*WHAT IS BEING ASKED*:
Entries follow. Give back exactly the lines starting at the one containing "Viewport: 1008px width, 1181px height." and ending at the one containing "You are a computer-use agent. Image resolution: width=1120", and no other lines.

═════ ENTRIES PROVIDED

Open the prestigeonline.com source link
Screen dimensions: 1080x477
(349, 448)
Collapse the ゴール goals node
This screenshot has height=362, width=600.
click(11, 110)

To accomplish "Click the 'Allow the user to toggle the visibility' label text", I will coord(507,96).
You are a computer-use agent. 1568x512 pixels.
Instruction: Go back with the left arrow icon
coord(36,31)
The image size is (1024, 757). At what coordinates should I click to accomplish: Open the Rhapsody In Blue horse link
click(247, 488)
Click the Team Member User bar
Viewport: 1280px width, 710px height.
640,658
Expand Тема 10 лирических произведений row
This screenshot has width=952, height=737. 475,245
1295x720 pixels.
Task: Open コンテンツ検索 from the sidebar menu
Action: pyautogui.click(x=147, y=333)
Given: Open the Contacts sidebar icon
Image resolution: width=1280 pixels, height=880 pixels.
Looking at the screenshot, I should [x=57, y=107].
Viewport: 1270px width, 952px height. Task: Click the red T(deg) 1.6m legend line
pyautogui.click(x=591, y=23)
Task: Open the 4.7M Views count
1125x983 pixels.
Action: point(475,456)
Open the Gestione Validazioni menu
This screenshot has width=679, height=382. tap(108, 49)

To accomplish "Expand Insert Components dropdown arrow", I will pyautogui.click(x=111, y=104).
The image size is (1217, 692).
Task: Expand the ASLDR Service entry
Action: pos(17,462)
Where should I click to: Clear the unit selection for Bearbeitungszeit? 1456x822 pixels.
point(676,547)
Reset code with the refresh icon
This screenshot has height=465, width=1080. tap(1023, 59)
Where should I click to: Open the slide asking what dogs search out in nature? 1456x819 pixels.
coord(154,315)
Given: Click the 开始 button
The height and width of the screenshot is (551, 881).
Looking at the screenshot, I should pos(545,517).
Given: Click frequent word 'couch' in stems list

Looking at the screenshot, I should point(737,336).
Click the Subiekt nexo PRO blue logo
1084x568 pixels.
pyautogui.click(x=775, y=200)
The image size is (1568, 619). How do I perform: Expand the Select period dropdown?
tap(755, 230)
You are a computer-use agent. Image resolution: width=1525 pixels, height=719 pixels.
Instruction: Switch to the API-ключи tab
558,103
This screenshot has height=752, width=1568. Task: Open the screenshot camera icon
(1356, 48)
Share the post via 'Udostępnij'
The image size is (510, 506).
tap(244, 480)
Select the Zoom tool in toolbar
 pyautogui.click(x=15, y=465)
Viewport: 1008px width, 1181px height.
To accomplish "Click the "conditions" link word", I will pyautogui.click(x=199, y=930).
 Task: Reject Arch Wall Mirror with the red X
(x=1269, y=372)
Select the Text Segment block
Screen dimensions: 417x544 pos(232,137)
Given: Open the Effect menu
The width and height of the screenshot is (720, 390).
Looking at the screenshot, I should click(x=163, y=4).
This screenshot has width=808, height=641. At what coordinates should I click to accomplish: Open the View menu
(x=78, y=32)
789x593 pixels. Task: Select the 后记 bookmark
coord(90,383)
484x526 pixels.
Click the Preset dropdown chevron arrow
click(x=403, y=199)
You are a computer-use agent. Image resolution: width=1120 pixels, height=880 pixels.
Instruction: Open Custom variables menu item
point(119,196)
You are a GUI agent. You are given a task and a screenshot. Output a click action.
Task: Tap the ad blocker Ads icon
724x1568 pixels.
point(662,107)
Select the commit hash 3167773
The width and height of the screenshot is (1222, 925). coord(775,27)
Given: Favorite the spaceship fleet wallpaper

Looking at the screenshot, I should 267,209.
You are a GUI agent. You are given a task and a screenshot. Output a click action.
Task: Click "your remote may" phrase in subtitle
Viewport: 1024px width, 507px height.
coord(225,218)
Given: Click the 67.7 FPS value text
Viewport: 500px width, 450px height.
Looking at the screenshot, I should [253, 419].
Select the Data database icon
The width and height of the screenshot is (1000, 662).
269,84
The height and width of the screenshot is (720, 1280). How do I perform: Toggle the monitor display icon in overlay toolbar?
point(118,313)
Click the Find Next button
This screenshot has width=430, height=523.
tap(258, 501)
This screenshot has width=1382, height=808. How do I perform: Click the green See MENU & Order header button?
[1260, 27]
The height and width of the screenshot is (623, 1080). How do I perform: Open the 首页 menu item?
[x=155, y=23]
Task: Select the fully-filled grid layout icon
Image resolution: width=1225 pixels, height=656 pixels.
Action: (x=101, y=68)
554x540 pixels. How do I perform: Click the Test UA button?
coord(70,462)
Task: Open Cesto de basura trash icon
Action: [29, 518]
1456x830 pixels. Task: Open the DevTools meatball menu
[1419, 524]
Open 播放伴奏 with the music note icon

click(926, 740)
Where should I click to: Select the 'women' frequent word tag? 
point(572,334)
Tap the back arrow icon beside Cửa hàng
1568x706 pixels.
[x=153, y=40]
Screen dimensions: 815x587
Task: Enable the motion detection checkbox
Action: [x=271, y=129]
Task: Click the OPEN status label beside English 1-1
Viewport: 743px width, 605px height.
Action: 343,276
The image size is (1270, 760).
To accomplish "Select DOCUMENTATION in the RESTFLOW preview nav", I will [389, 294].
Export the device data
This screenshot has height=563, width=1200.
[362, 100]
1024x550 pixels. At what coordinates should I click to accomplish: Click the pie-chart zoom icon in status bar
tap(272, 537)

══════════

*THE COMPLETED TASK*:
Viewport: 1008px width, 1181px height.
To accomplish "Click the "conditions" link word", I will pyautogui.click(x=199, y=930).
 Task: Reject Arch Wall Mirror with the red X
(x=1269, y=372)
Select the Text Segment block
Screen dimensions: 417x544 pos(232,137)
Given: Open the Effect menu
The width and height of the screenshot is (720, 390).
Looking at the screenshot, I should click(x=163, y=4).
This screenshot has width=808, height=641. At what coordinates should I click to accomplish: Open the View menu
(x=78, y=32)
789x593 pixels. Task: Select the 后记 bookmark
coord(90,383)
484x526 pixels.
Click the Preset dropdown chevron arrow
click(x=403, y=199)
You are a computer-use agent. Image resolution: width=1120 pixels, height=880 pixels.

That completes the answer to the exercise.